“It’s for Polly Rainbow’s funeral,” answered the maid who was tidying the room.

“O, no,” cried Lola, “that can’t be! Father said she was better.”

And then her mind began to wander, and she talked of Polly Rainbow as if the child had been in the room: talked of the little girl’s lessons at the parish school, and of a prize that she was to get.

After that all was darkness, all was despair—a seemingly inevitable progress from bad to worse. Science, care, love, prayers—all were futile; and the bell that had tolled for the widow’s only child tolled ten days afterwards for Lola.

It seemed to George Greswold as those slow strokes beat upon his brain, heavily, heavily, like minute guns, that all the hopes and cares and joys and expectations life had held for him were over. His wife was on her knees in the darkened house from which the funeral train was slowly moving, and he had loved her passionately; and yet it seemed to him as if the open car yonder, with its coffin hidden under snow-white blossoms, was carrying away all that had ever been precious to him upon this earth.

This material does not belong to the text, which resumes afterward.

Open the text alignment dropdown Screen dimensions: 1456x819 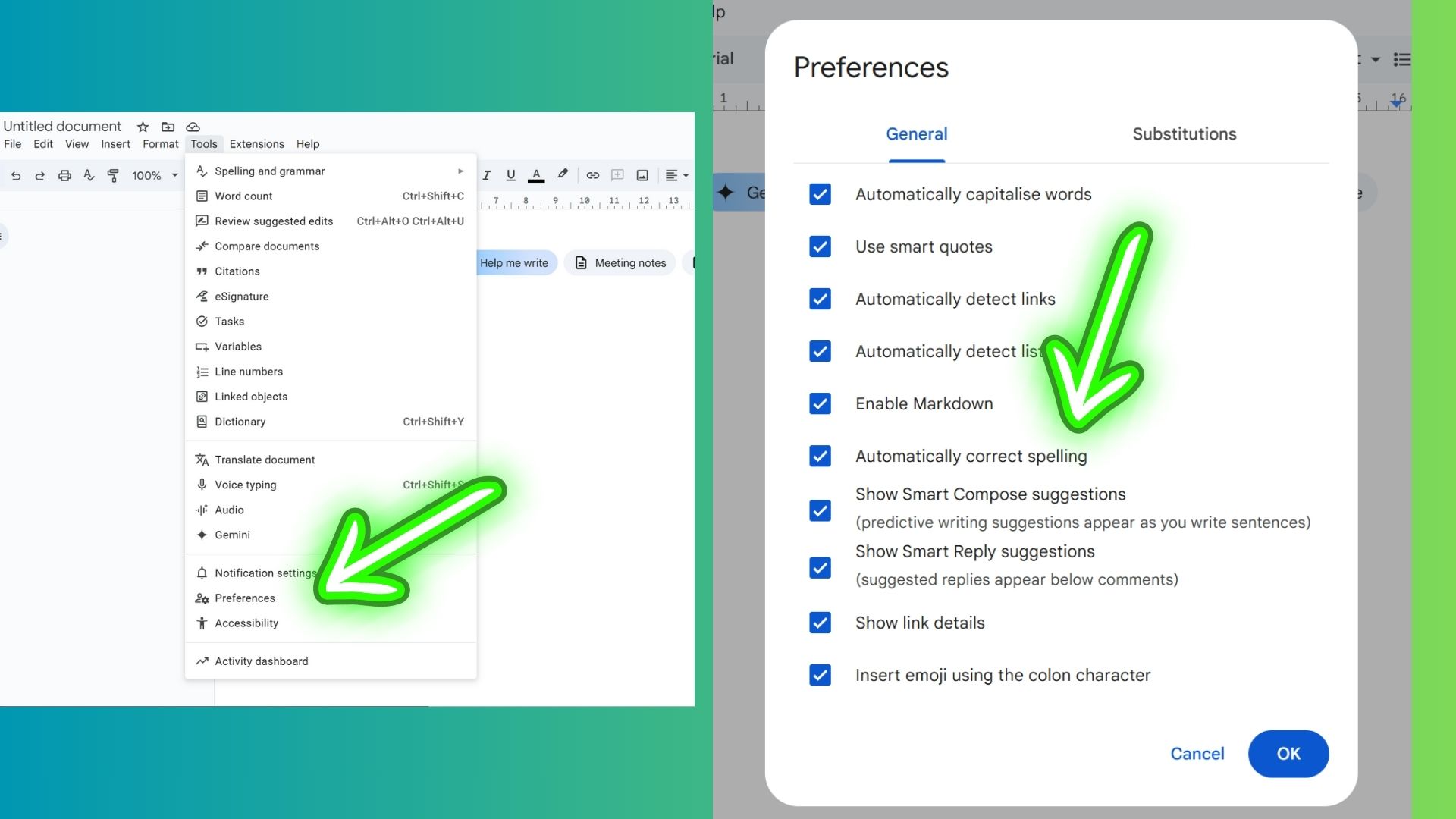point(675,175)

“She was the morning, with its promise of day,” he said to himself. “She was the spring-time, with its promise of summer. While I had her I lived in the future; henceforward I can only live in the present. I dare not look back upon the past!”

CHAPTER VII.
DRIFTING APART.

George Greswold and his wife spent the rest of that fatal year in a villa on the Lake of Thun, an Italian villa, with a campanello tower, and a long white colonnade, and stone balconies overhanging lawn and gardens, where the flowers grew in a riotous profusion. The villa was midway between two of the boat-stations, and there was no other house near, and this loneliness was its chief charm for those two heart-broken mourners. They yearned for no sympathy, they cared for no companionship—hardly even for that of each other, close as the bond of love had been till now. Each seemed to desire above all things to be alone with that great grief—to hug that dear, sad memory in silence and solitude. Only to see them from a distance, from the boat yonder, as it glided swiftly past that flowery lawn, an observer would have guessed at sorrow and bereavement from the mere attitude of either mourner—the man sitting with his head bent forward, brooding on the ground, the unread newspaper lying across his knee; the woman on the other side of the lawn, beyond speaking distance, half reclining in a low basket-chair, with her hands clasped above her head, gazing at the distant line of snow mountains in listless vacancy. The huge tan-coloured St. Bernard, snapping with his great cavern-like jaws at infinitesimal flies, was the only object that gave life to the picture.

The boats went by in sunshine and cloud, the boats went by under torrential rain, which seemed to fuse lake and mountains, villas and gardens, into one watery chaos; the boats went by, and the days passed like the boats, and made no difference in the lives of those two mourners. Nothing could ever make any difference to either of them for evermore, it seemed to Mildred. It was as if some spring had broken in the machinery of life. Even love seemed dead.

“And yet he was once so fond of me, and I of him,” thought the wife, watching her husband’s face, with its curious look of absence—the look of a window with the blind down.